# ATT Juice Makers - What setups do you use?



## Duffie12 (19/5/16)

Not sure if this has been asked before but I thought it would be interesting.

To all our Juice Makers and Mixologists out there. What setups do you use when creating and tweaking your juices. Do you test across a variety of setups or target specific types of devices e.g. RDAs? Do you have a go to setup which you find brings out the nuances of your mix? Or do you aim to get the juice working best in common popular tanks e.g. Subtank Mini?

Reactions: Like 1 | Agree 1


----------



## Paulie (19/5/16)

This is a very good question!

For me i generally vape my juices on the following setups

Drippers - Goon, Kennedy 24 or the Petri for initial testing and if i like it i then put the juice in a tank (subtank or muiltiple dual coil RBa tanks to test it)

I also like to use claptons or fuzed claptons when testing the juices and i am now using aliens also to see how it goes.

I personally done use commercial tanks or coils to test them cause there are way to many to use and they all work veryy different ie using diff material like ceramic\ ni200 or kanthal.

Hope this helps

Reactions: Like 4 | Winner 1


----------



## Silver (23/5/16)

Good thread @Duffie12 
Have moved it to "Who has stock". Will perhaps get more involvement from the vendors here.

Reactions: Agree 1 | Thanks 1


----------



## Mike (23/5/16)

I personally try to use as big an assortment as I can. From my trusty Lemo2 at 20-30W to a velocity at 80-100W and then a bunch of drippers and tanks in between, but none with commercial coils - rewick too often to be able to afford those!!! My preferred choices are now, Theorem, Billow V3, Cthulhu V2, Sapor, Hastur RDA, Velocity Mini.

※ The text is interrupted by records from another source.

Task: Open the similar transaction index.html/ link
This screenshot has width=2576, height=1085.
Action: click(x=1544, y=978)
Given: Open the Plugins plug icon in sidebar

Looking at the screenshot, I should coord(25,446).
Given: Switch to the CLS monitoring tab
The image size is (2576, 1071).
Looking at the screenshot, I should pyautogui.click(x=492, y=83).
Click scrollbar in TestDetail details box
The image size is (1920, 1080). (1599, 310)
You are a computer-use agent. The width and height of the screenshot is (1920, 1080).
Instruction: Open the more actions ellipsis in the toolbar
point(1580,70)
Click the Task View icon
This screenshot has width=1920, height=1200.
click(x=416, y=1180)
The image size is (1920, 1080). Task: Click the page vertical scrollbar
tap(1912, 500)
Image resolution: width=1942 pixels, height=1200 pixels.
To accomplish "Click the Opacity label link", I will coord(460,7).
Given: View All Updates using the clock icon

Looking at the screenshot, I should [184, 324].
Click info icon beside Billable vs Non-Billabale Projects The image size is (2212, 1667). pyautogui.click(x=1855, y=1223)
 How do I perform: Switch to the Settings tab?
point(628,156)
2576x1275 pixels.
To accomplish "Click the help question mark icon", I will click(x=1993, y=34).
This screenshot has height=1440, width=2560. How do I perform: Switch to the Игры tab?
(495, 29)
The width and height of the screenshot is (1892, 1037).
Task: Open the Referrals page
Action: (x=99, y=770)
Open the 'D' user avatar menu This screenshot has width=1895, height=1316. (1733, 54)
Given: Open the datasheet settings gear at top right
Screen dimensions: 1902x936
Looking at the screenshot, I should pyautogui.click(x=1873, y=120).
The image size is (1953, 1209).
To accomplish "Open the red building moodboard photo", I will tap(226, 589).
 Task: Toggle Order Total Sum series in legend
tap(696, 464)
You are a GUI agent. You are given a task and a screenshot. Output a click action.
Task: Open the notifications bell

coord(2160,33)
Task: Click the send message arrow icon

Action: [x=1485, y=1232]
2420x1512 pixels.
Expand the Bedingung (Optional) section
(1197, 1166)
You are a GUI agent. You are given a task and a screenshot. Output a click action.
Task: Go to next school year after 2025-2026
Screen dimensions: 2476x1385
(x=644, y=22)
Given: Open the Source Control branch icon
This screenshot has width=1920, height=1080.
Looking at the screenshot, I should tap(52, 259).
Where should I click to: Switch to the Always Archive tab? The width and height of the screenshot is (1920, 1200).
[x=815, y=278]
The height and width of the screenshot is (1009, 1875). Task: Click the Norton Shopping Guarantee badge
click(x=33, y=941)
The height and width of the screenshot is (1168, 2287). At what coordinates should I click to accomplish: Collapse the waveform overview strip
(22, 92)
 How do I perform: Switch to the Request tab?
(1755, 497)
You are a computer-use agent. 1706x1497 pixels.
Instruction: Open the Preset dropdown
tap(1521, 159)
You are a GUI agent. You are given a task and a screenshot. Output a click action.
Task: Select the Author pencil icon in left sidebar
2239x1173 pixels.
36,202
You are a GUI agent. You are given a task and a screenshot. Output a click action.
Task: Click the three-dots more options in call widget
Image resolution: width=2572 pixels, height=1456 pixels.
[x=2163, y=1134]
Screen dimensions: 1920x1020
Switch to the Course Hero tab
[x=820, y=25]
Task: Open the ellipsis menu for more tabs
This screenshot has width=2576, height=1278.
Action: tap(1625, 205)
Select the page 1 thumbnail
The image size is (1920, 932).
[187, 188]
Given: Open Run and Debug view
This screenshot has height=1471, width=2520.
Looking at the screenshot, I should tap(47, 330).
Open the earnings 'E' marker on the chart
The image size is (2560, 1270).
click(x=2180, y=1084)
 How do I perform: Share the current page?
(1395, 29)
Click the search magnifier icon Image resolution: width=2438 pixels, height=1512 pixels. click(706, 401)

I now run everything SS too, as I generally prefer to run temp control. I love SS TC, it's like kanthal but better! Fewer wicking issues (more forgiving to bad wicking) and you can vape your cotton clean, without dry hitting. Works great for when I'm not feeling up to rewicking. I usually reach for some premade 316 claptop, 28/32, but in some setups I'll use 26 or 28g 316L, depending on what's most suitable. I tweak my wattage until the ramp up time is fast, while still blending in with the TC limiting.

Reactions: Like 2


----------



## Rooigevaar (23/5/16)

I try to use as many different setups as possible. From drippers with claptons to SS temp control and different tanks with different builds. Like @Mike my ADV is SS temp control at the moment. When it comes to developing a juice I tend to lean more towards what I like to vape myself, drippers with nice hot builds. It is very difficult to get a juice to taste exactly the same on all devices. Some flavors just need more heat to work well. Most commercial coils today do a pretty good job and juices tend to taste pretty good on them so I wont say you are missing a lot of the flavor but you may be missing out on some of the more subtle notes.

Reactions: Like 3


----------